-- BEGIN Page text --

From consumption to context: assessing poverty and inequality across diverse socio-ecological systems in Ghana
Alicia C Cavanaugh, Honor R Bixby, Saeesh Mangwani, Samuel Agyei-Mensah, Cynthia Azochiman Awuni, Jill C Baumgartner, George Owusu, Brian E Robinson

TL;DR
This study explores how poverty and inequality in Ghana vary based on local social and ecological contexts, showing that traditional measures like consumption may not fully capture well-being in all areas.
Contribution
The paper introduces a novel national-scale analysis of poverty and inequality using a social-ecological systems framework and a full census dataset.
Findings
Consumption distributions differ significantly across social-ecological systems (SES) in Ghana.
Correlations between consumption and well-being are weaker in less-developed SES like rangelands and wildlands.
Inequality in non-monetary measures of living standards increases in SES with lower population density and infrastructure.

-- END Page text --

### Given request A
Repeat word for word the part of the Ghana poverty summary from "Contribution" to "density and infrastructure.".
### Given request B
Name every author listed in the Ghana poverty summary.
### Given request C
According to the Ghana poverty summary, in which social-ecological systems are correlations between consumption and well-being weaker?
The data entries that come next stand apart from the Ghana poverty summary.

-- BEGIN Information shown --

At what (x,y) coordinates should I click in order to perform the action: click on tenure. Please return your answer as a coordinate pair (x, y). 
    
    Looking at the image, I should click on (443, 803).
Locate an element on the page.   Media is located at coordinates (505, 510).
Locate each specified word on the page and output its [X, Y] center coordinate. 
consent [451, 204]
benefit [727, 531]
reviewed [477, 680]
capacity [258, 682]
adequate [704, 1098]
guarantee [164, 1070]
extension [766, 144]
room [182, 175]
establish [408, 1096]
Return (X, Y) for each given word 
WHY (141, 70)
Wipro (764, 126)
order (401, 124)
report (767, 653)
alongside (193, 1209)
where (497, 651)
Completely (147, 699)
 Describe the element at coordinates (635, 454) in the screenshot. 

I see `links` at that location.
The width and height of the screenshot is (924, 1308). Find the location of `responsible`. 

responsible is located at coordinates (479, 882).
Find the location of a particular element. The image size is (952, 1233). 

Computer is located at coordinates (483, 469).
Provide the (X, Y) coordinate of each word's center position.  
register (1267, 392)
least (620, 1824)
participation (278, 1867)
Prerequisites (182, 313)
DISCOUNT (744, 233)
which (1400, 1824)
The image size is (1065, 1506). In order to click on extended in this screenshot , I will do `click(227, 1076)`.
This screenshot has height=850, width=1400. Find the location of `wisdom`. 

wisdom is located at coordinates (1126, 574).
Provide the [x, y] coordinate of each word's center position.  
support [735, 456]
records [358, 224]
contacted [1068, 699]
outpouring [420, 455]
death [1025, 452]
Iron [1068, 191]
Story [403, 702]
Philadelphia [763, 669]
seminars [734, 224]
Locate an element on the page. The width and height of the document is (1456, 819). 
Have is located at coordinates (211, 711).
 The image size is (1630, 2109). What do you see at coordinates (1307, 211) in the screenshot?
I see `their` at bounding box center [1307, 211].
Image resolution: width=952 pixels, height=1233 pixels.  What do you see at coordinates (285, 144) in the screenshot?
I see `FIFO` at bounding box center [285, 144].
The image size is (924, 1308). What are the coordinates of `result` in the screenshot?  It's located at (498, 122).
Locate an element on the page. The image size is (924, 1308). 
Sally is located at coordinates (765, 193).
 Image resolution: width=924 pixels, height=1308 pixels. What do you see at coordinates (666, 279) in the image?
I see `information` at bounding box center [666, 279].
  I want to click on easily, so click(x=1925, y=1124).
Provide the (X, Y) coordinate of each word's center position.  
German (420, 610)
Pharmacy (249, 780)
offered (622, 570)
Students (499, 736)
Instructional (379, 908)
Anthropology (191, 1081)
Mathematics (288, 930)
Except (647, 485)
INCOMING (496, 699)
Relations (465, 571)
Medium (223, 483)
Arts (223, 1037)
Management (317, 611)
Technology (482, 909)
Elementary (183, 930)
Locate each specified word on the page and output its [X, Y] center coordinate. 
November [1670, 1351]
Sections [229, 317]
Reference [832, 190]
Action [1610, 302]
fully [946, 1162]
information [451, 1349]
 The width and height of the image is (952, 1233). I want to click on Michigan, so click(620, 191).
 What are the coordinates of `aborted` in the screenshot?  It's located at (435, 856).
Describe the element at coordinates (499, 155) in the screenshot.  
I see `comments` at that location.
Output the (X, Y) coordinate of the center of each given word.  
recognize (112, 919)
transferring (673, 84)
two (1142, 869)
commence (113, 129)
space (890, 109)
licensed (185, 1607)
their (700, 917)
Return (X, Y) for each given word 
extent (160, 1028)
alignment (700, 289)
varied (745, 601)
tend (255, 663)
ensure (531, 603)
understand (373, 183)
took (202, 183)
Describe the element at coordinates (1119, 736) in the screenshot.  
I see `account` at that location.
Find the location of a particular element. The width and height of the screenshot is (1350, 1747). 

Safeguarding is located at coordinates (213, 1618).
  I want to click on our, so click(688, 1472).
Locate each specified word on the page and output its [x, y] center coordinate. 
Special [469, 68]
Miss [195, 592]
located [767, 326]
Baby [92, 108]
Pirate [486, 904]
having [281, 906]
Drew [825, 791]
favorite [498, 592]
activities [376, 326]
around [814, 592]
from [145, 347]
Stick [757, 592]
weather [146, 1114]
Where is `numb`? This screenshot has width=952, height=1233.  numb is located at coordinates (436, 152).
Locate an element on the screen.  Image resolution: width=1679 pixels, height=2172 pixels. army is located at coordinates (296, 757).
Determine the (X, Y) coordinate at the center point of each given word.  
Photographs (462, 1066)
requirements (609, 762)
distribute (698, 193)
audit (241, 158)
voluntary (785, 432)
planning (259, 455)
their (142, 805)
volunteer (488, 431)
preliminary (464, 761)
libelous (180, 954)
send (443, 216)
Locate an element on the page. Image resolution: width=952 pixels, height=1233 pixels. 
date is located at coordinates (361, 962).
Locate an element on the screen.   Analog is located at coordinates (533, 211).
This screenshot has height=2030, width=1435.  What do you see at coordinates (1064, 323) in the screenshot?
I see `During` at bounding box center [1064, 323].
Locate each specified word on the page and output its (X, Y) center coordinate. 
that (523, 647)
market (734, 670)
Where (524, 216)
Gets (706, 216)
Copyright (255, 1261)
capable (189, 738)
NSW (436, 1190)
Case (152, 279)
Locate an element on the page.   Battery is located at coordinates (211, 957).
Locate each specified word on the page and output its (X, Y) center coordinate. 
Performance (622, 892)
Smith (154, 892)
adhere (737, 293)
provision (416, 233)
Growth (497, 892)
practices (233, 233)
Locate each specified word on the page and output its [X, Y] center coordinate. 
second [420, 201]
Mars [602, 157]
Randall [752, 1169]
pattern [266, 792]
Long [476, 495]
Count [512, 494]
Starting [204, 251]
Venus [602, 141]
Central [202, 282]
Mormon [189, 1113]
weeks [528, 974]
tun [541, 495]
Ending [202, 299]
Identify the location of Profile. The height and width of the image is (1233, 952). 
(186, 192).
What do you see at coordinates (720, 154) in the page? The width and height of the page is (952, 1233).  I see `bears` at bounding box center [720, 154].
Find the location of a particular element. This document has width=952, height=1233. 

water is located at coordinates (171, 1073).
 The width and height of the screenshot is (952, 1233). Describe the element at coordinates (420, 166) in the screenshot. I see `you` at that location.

-- END Information shown --

### Output A
Contribution
The paper introduces a novel national-scale analysis of poverty and inequality using a social-ecological systems framework and a full census dataset.
Findings
Consumption distributions differ significantly across social-ecological systems (SES) in Ghana.
Correlations between consumption and well-being are weaker in less-developed SES like rangelands and wildlands.
Inequality in non-monetary measures of living standards increases in SES with lower population density and infrastructure.

### Output B
Alicia C Cavanaugh, Honor R Bixby, Saeesh Mangwani, Samuel Agyei-Mensah, Cynthia Azochiman Awuni, Jill C Baumgartner, George Owusu, Brian E Robinson

### Output C
They are weaker in less-developed systems such as rangelands and wildlands.